Britain’s departure from the European Union is once again top of the international news agenda. With barely four months before the nation’s exit from the blocnext March 29 a draft agreement on the terms of Brexit has been approved by Prime Minister Theresa May’s government and by the 27 remaining EU members. But, before being formally endorsed by EU leaders, approval by the British Parliament is required.
A so-called meaningful vote in the House of Commons is expected on December 11 following a five-day marathon debate and what is expected to be a titanic showdown among MPs. The agreement – as well as the separate political declaration outlining how EU/UK trade, security and other issues will work -- has already been fiercely opposed in recent parliamentary exchanges and the signs are that it will be ultimately rejected.
If the House of Commons votes down the deal, EU leaders have made clear their unwillingness to renegotiate it. A no-deal Brexit would presumably follow, resulting in possible chaos, severe damage to the British economy and wide-ranging repercussions internationally. The Bank of England has predicted the UK could sink into a severe recession. For its part, the International Monetary Fund has warned of shockwaves through the world financial system that would put global economic stability at risk.
It seems many in the UK have become increasingly concerned that, after more than 18 months of intense negotiations to implement the majority decision in the 2016 referendum to quit the EU, the best the government can come up with is a controversial draft agreement which satisfies few and is already strongly opposed on the grounds it does not deliver the Brexit demanded by the people.

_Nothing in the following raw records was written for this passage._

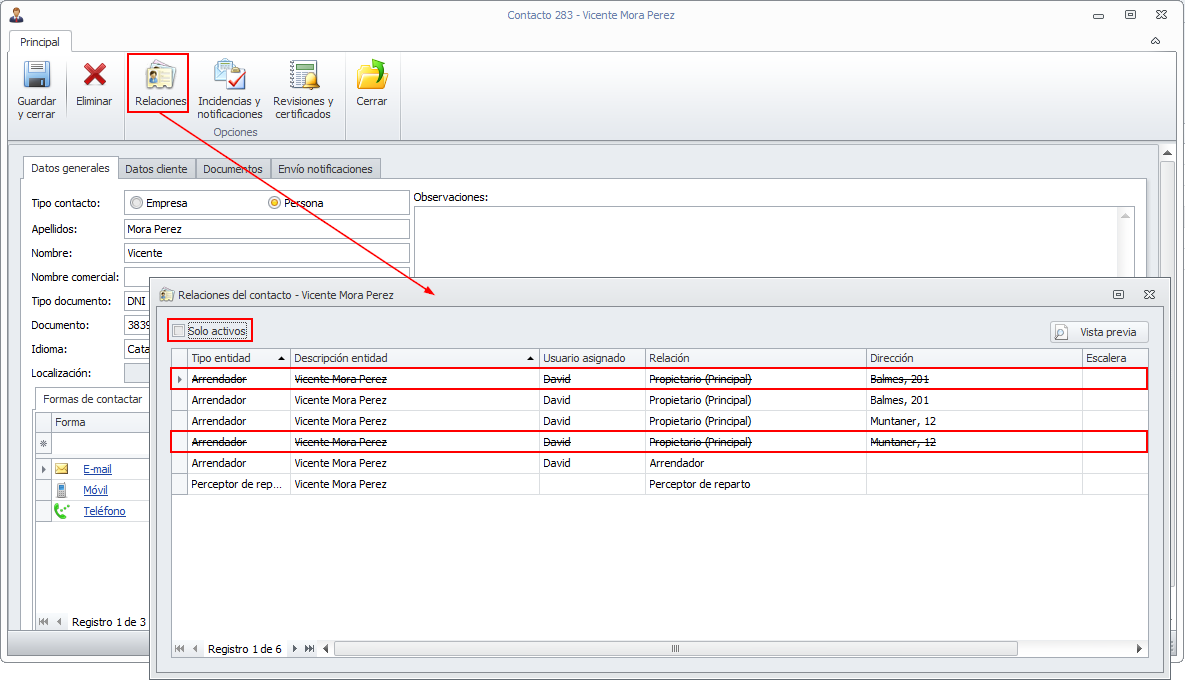This screenshot has height=681, width=1185.
Task: Open Revisiones y certificados
Action: [303, 76]
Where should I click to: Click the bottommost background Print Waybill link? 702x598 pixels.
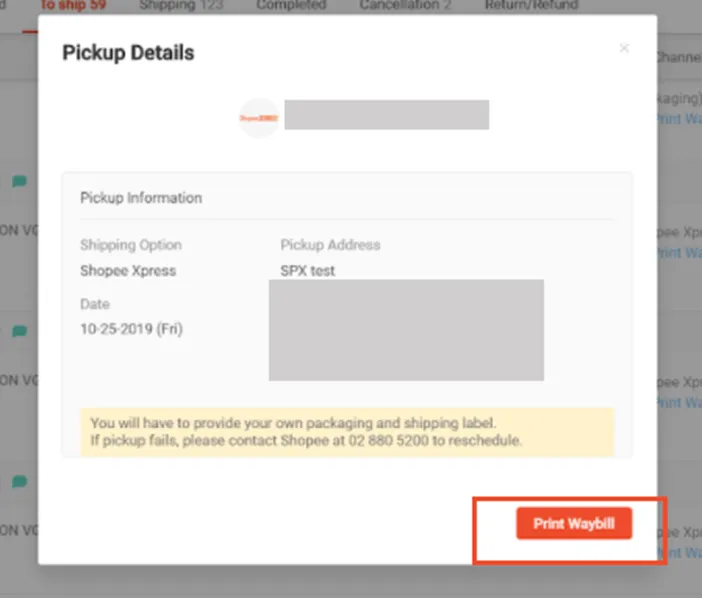pos(680,553)
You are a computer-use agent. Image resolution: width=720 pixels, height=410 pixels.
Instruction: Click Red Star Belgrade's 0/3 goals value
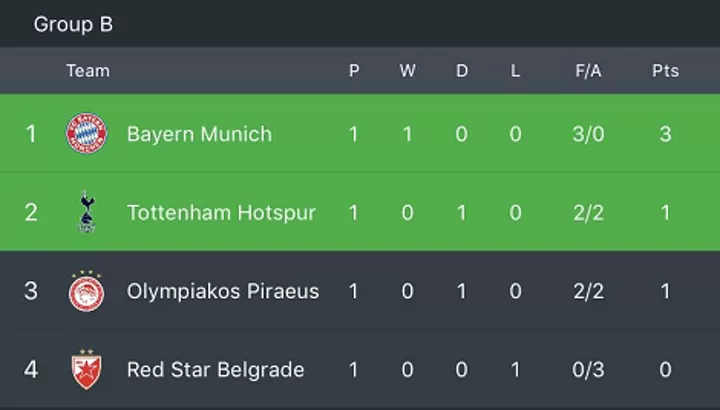tap(588, 370)
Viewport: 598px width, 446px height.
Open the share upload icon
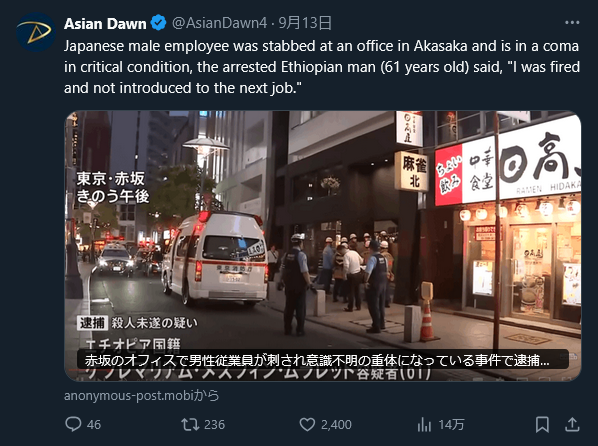pyautogui.click(x=572, y=425)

Mrs May now has to convince MPs the agreement is the best way forward for Britain. She claims it is right for the whole of the country because it will mean regaining control of the UK’s laws, money and borders, as well as its agriculture and fisheries, together with the right to develop an independent trade policy.
Critics of the agreement maintain, however, these claims cannot be justified because the divorce terms are too vague and leave the UK half-in and half-out of the bloc for an indeterminate period. Those opposed to it contend that, while continuing to make huge payments to the EU, the UK will be consigned to what has been termed “a limbo of unknowable duration” through a transition period that could be extended while the nation continues to be tied to the EU’s rules (without any say in formulating them) and could be forced to stay in the customs union indefinitely because of the backstop arrangements for the Irish border.

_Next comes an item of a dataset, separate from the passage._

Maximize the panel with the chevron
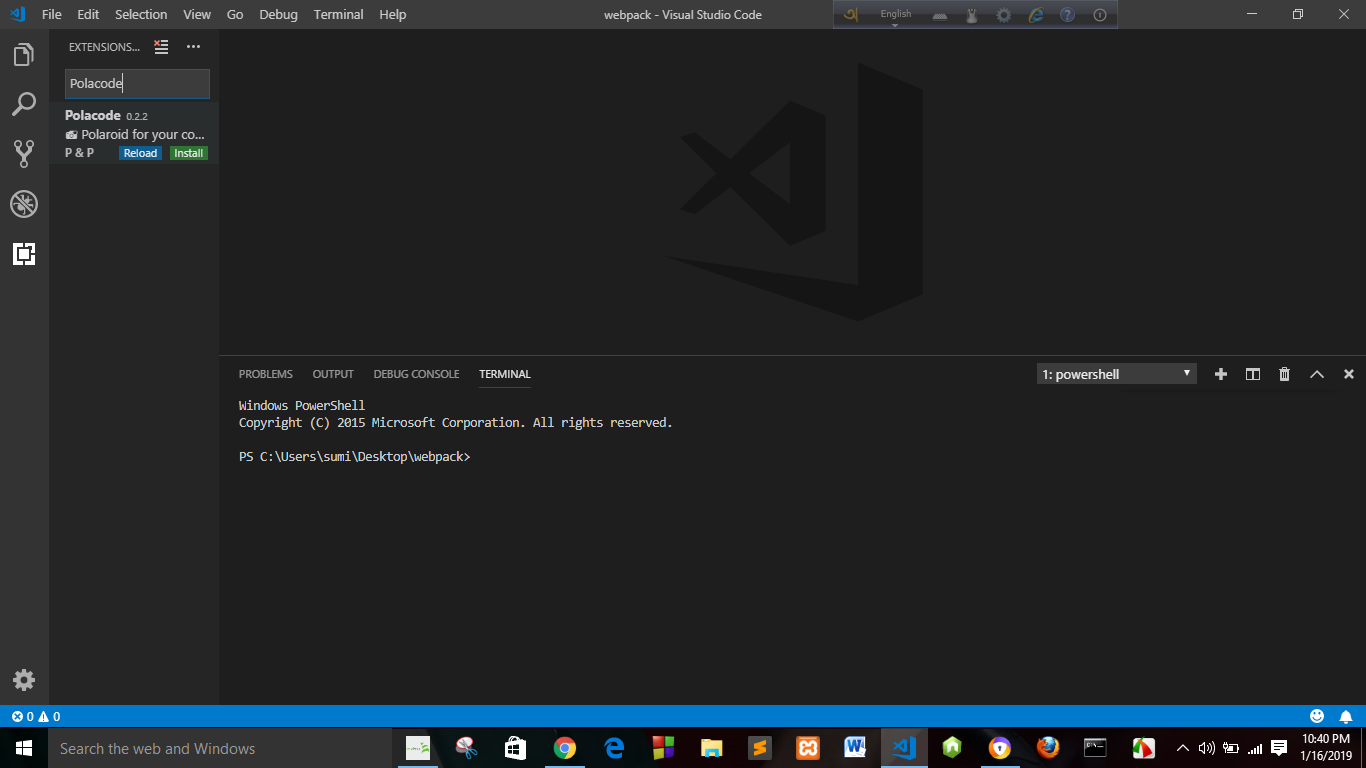Image resolution: width=1366 pixels, height=768 pixels. click(x=1317, y=373)
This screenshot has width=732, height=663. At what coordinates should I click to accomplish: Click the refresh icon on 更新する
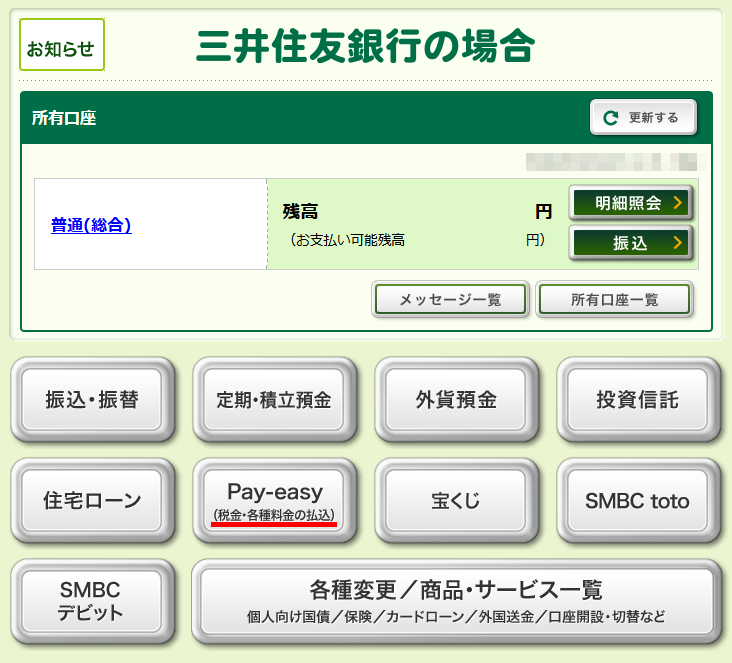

Seen from this side of the Atlantic and detached from the controversy, it is easier to reflect on the main issue of Brexit which is essentially about UK sovereignty and control over the nation’s affairs. Some in Britain maintain the failure of Mrs May’s government to stand firm against EU intransigence - and negotiate a clean break from a Brussels which is making the country’s exit as difficult as possible in order to deter other members from following suit - is tantamount to capitulation.
As such, they compare it with the Suez crisis in 1956 or what historians regard as Britain’s blunder in sacrificing Czechoslovakia instead of facing up to Hitler at Munich in 1938. Others see a parallel with King Henry VIII’s schism with Rome and the rejection of Roman Catholicism. Still others regard Brexit as a modern failure in statecraft when Britain should be operating from a position of strength in its own interests as a sovereign nation.
Many consider that Brexit was inevitable as the EU remains intent on ever-closer union and a federal super-state, despite the irony that European integration appears to have stalled with the election of populist governments in Hungary, Poland and, more recently, Italy. They see Brexit as a withdrawal from the EU’s political institutions so that Britain can indeed take back control of – in Mrs May’s words – the nation’s laws, money and borders. But they recognise the importance of close cooperation where possible and, in particular, frictionless trade with Britain’s European neighbours; and this was shown originally by the result of Britain’s 1975 referendum when a clear majority voted to stay in the then European Economic Community or Common Market.
It seems that a “no deal” could lead to the ousting of Mrs May as Prime Minister and to a General Election or a second referendum which presumably would be billed as a people’s vote on the draft agreement. But, even if the House of Commons passes the draft agreement, she could still face a vote of no-confidence in the face of pressure from Brexiteers. At this critical stage nothing can be ruled out.
Whatever happens, we reiterate our comment in an earlier column – as observers from afar -- that this is a momentous time in British politics and an important point in the nation’s long history. It is no exaggeration to say the coming weeks and months could be crucial in determining Britain’s immediate political and economic future.
We must also remember the warnings now growing louder that if this depending on how this all plays out the negative impact on the whole global economy could be seismic.